Does this now mean that China—a country notorious for cracking down on crypto—has now changed course and reopened up to the world of Web3 and Bitcoin?
“Bullshit,” according to one expert who spoke to Decrypt.
Sean Lee, Co-Founder of Odsy Network and a senior advisor at the Crypto Council for Innovation, told Decrypt that despite being a special administrative region of China, the world’s second largest economy would not be opening up to crypto just yet.
“Like everybody is saying China’s warming up to crypto,”Lee said. “Like that’s bullshit. That’s a big ass no.” He added that Beijing’s recent local government Web3 whitepaper also wasn’t necessarily a move towards a crypto-friendly China either.
Hong Kong was a big crypto hub years back, with major digital asset exchanges such as Binance, Bitfinex and FTX basing their operations there. But that changed following China’s strict COVID-19 lockdowns and regulatory crackdowns—which scared many crypto startups away.

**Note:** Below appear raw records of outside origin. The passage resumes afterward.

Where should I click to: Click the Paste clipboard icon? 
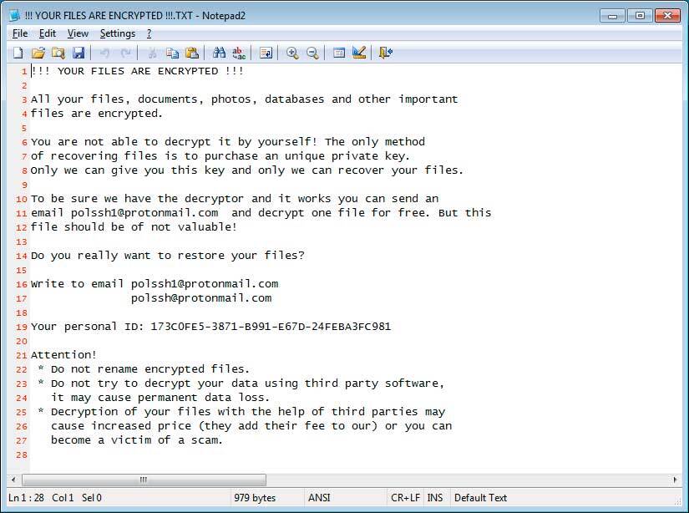pyautogui.click(x=192, y=53)
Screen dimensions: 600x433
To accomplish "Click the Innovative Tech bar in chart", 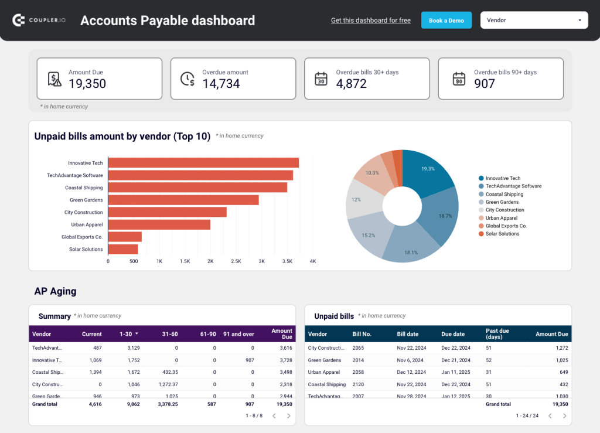I will [203, 163].
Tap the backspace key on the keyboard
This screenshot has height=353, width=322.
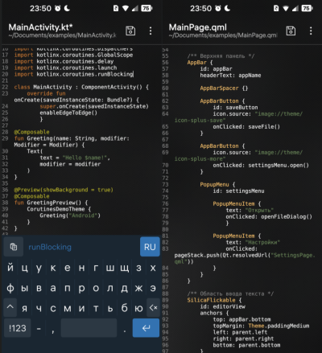click(153, 308)
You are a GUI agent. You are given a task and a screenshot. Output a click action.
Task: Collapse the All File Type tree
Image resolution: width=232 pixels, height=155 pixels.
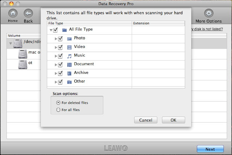51,29
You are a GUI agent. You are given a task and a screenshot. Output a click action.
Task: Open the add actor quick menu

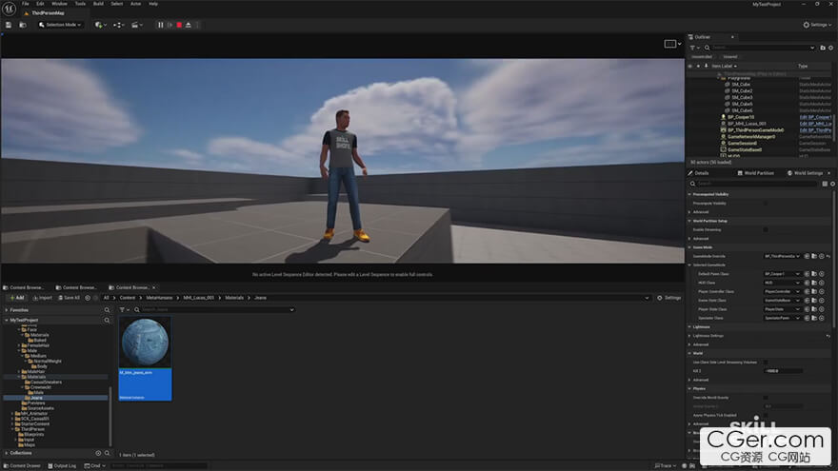[x=100, y=25]
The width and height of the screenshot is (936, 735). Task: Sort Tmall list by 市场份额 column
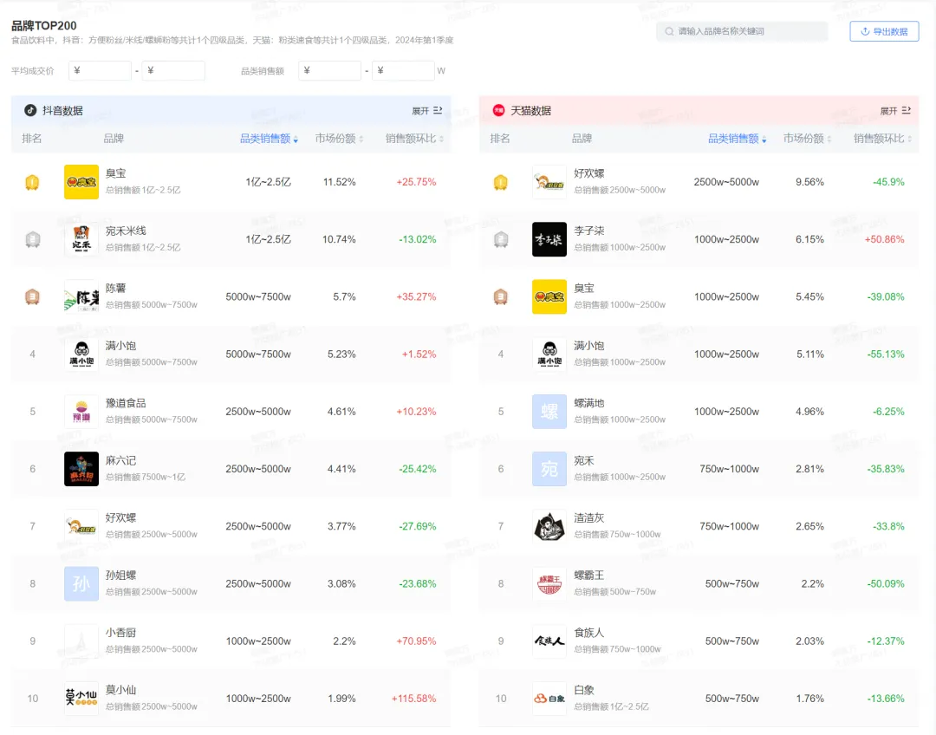click(807, 139)
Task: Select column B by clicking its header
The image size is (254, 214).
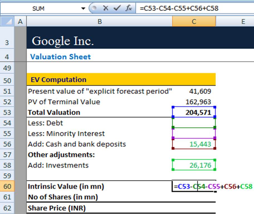Action: pos(100,21)
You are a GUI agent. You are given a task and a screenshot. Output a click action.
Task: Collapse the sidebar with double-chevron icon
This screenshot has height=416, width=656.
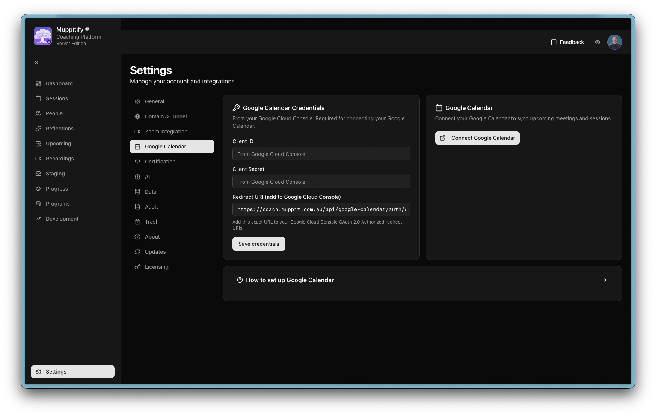pyautogui.click(x=36, y=62)
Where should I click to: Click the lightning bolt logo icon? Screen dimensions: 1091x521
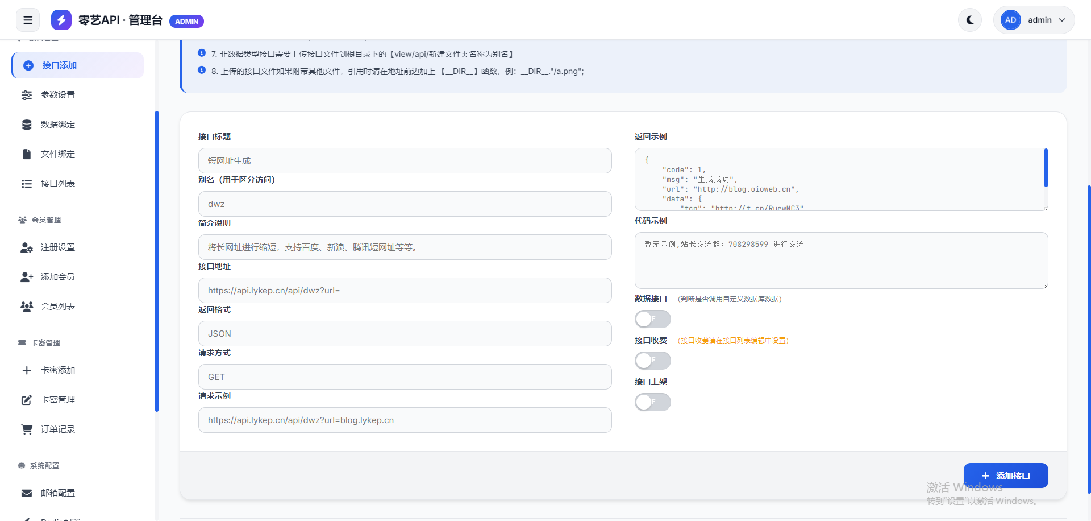click(x=61, y=20)
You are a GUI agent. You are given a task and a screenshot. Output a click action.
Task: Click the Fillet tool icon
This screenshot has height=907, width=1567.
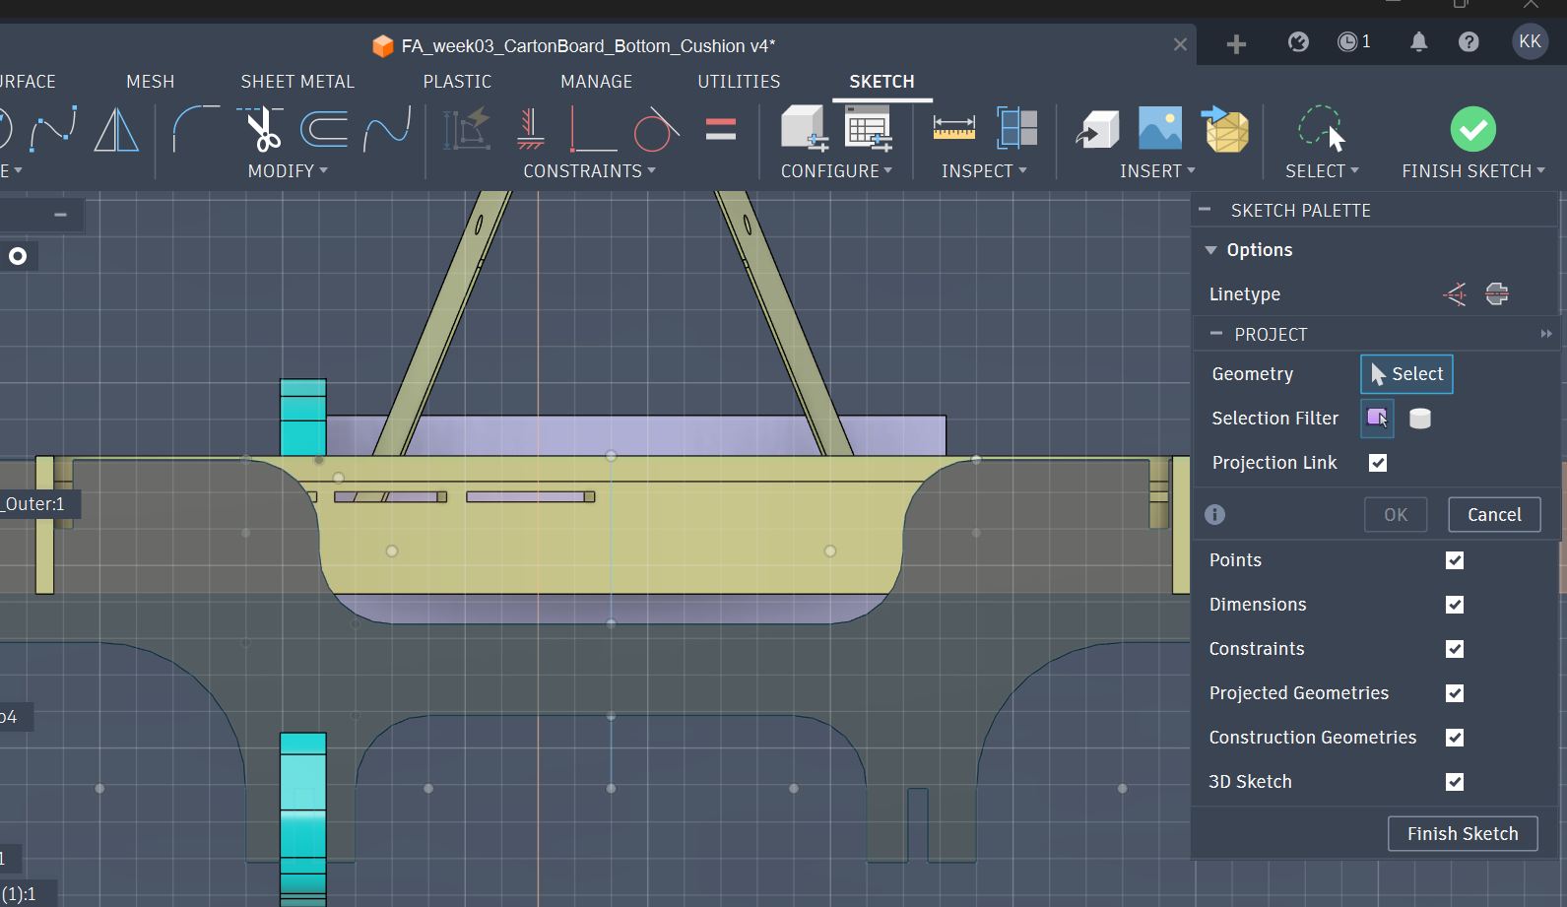[195, 129]
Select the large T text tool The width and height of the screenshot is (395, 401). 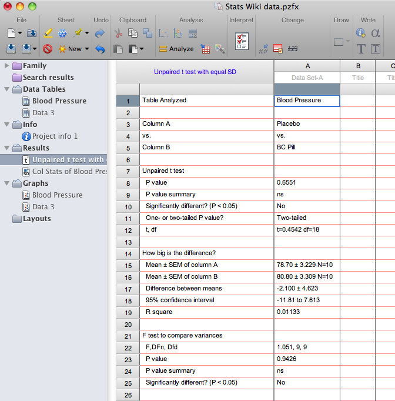tap(361, 49)
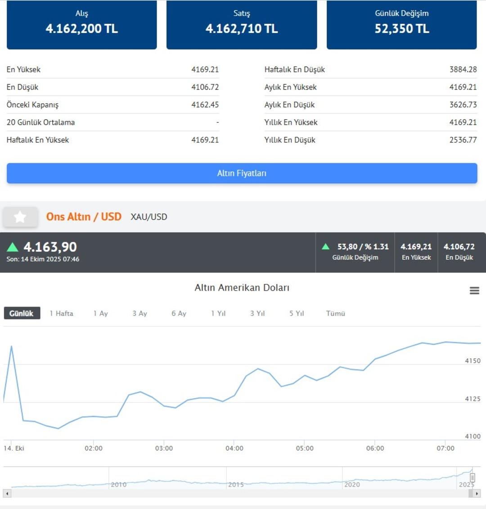Viewport: 486px width, 509px height.
Task: Click the navigator range handle
Action: [472, 477]
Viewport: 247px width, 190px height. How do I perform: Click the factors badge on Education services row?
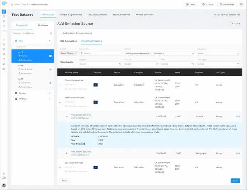(96, 85)

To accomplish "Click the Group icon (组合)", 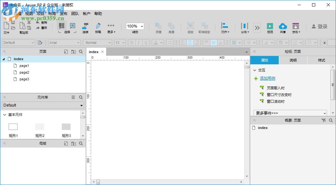I will pos(190,26).
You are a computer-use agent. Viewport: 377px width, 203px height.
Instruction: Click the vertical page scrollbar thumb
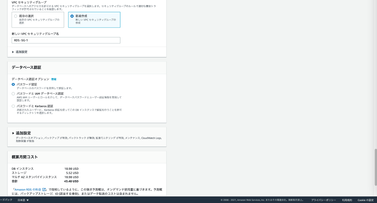pos(376,167)
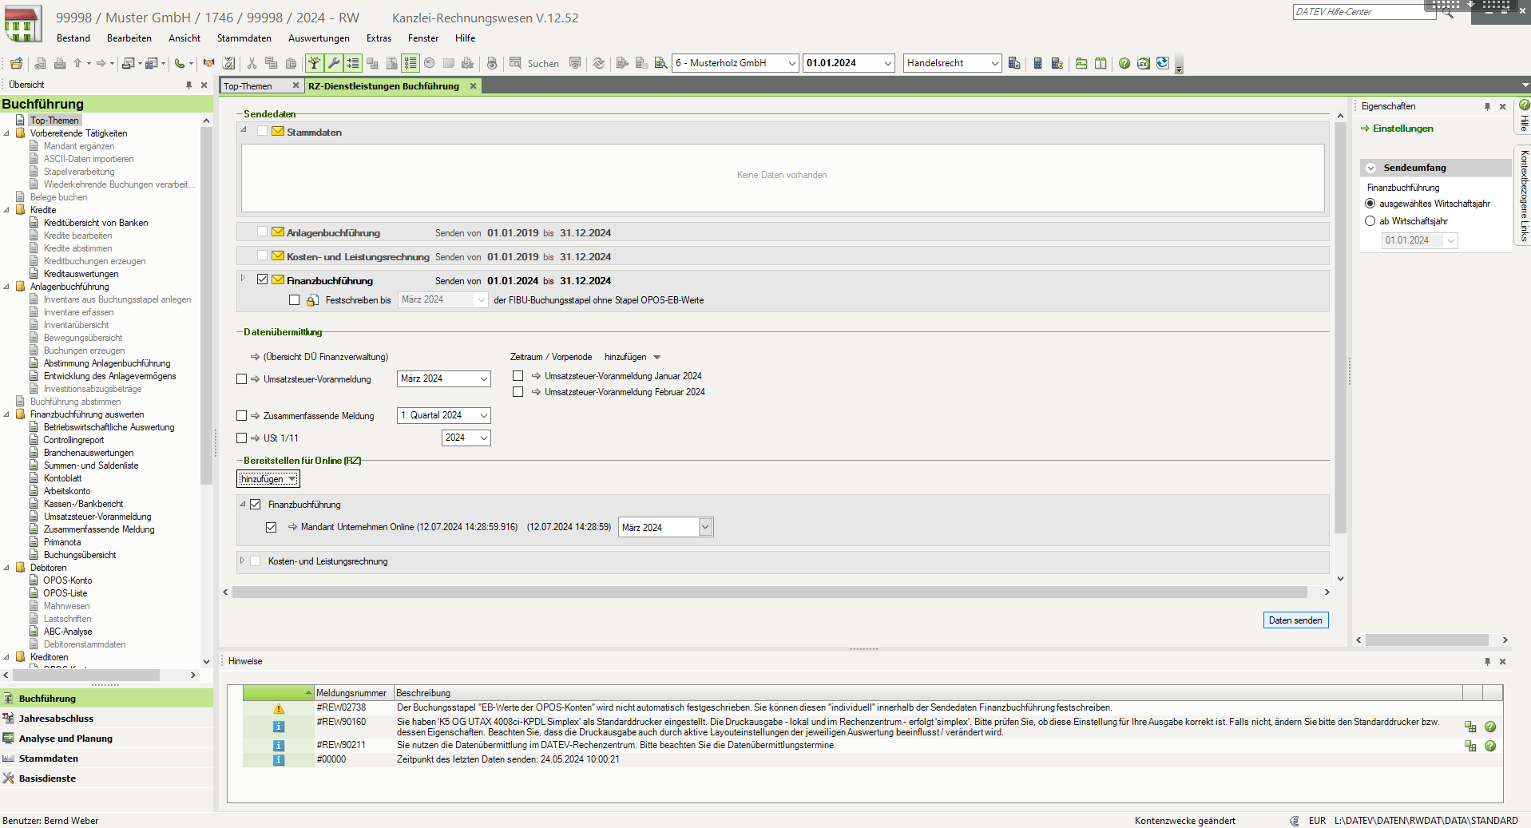Open the '1. Quartal 2024' dropdown
This screenshot has height=828, width=1531.
point(443,415)
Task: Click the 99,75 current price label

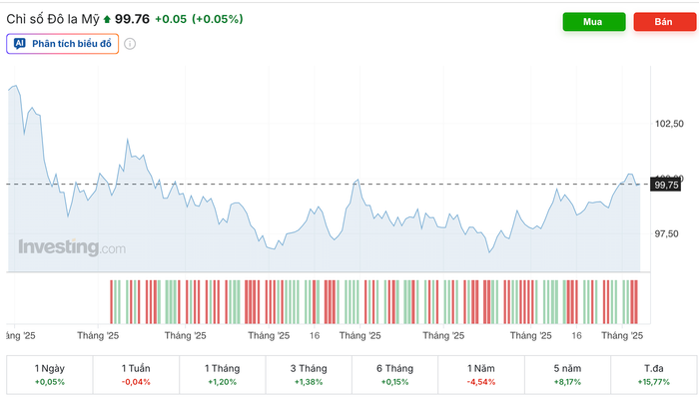Action: [x=666, y=185]
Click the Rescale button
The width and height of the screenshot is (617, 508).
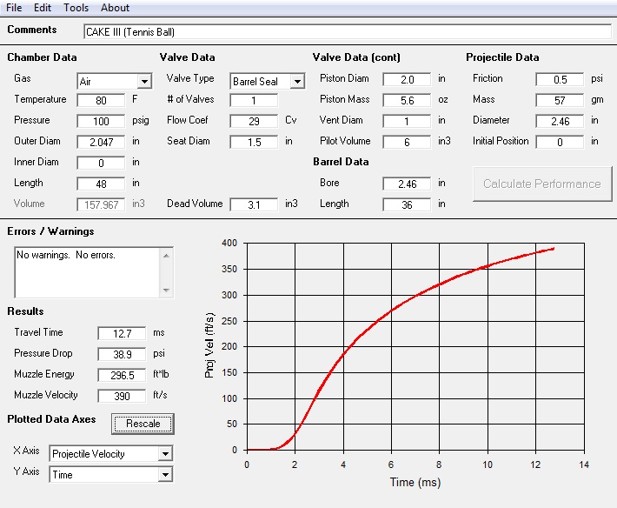tap(143, 424)
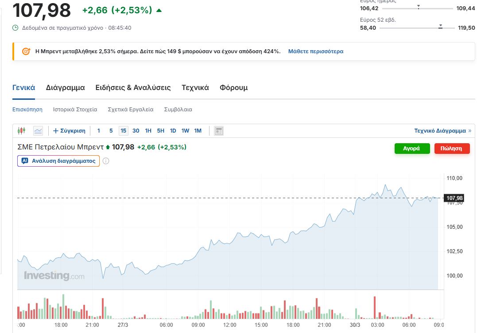Screen dimensions: 477x333
Task: Click the news overlay icon in chart toolbar
Action: 218,131
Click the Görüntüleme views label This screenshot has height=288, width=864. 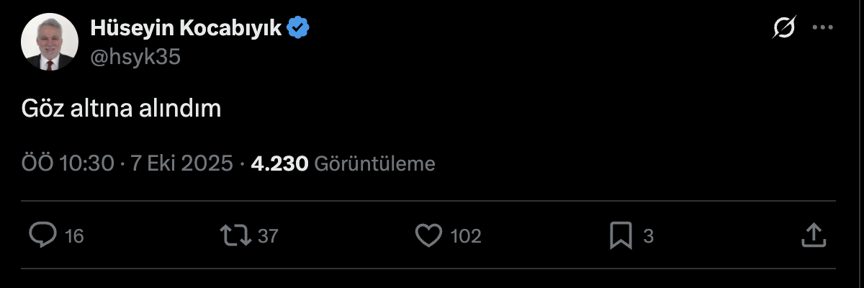pos(375,164)
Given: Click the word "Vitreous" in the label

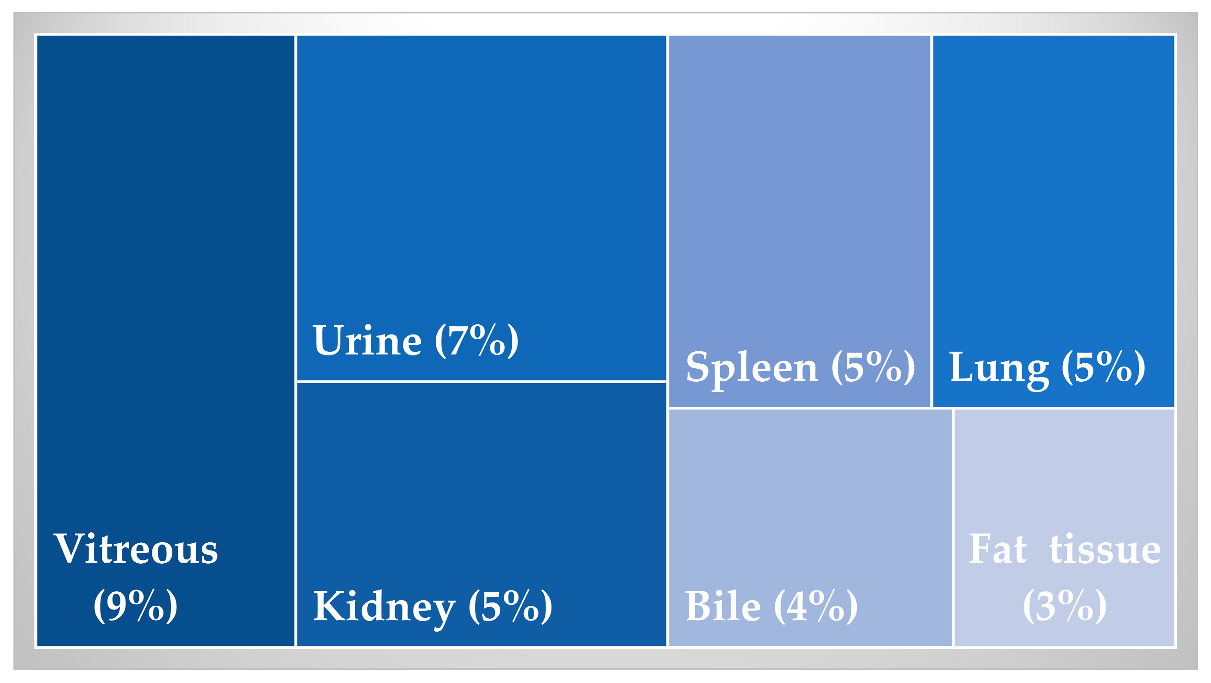Looking at the screenshot, I should (136, 549).
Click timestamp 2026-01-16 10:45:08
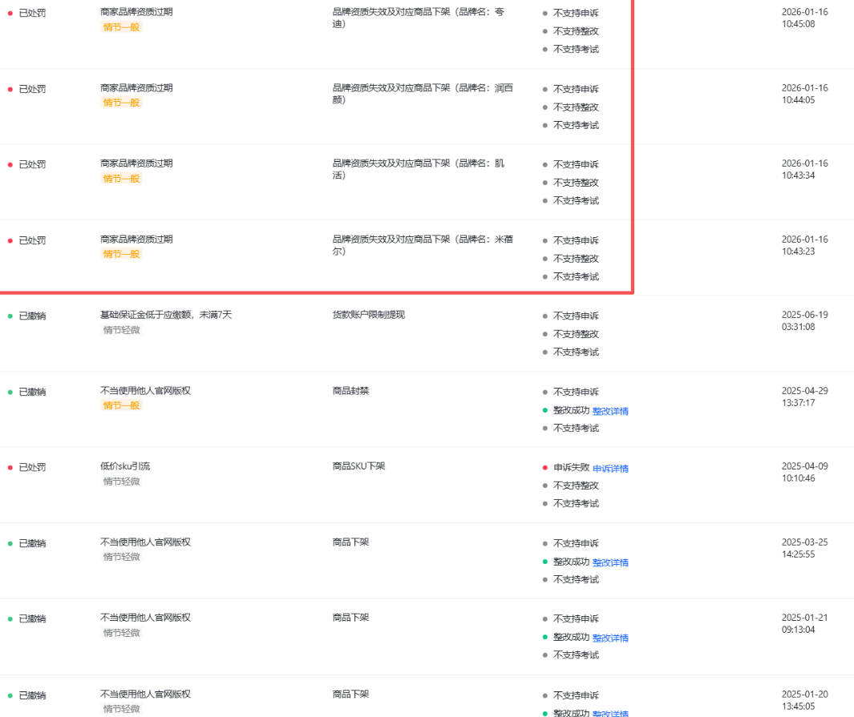Screen dimensions: 854x717 click(804, 18)
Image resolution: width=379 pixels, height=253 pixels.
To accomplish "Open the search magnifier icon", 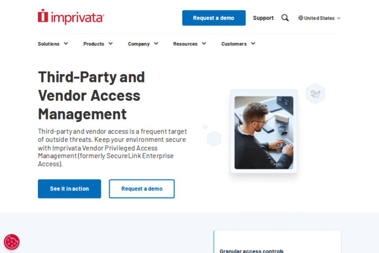I will click(285, 18).
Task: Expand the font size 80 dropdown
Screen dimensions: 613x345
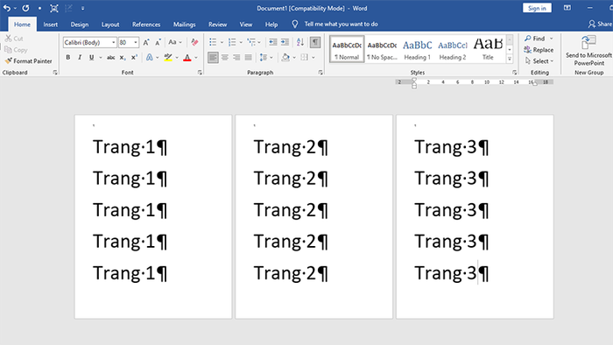Action: point(136,42)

Now, Hong Kong is allowing retail investors to trade crypto under a new set of strict rules which asks crypto companies to comply and register with the Securities and Futures Commission (SFC).
This led some—including Huobi advisor and crypto mogul Justin Sun—to say that China would be opening up to digital assets too as it controls Hong Kong.
But China has some of the world’s strictest crypto rules—its government banned digital asset trading and mining back in 2021.
Lee did add this would be a testing ground for China.
“[Hong Kong’s new policy] does not mean China now gets access to or is opening up to crypto. Now what it does mean is that Hong Kong is a regulatory sandbox for China.”
Lee added that Hong Kong’s move was good for the city and the continent as a whole in attracting crypto investment. He added that the “goal is never retail per se,” but rather the ideal situation is for institutions to get involved—and if big players then create products that can be sold to retail investors, that “changes the game.”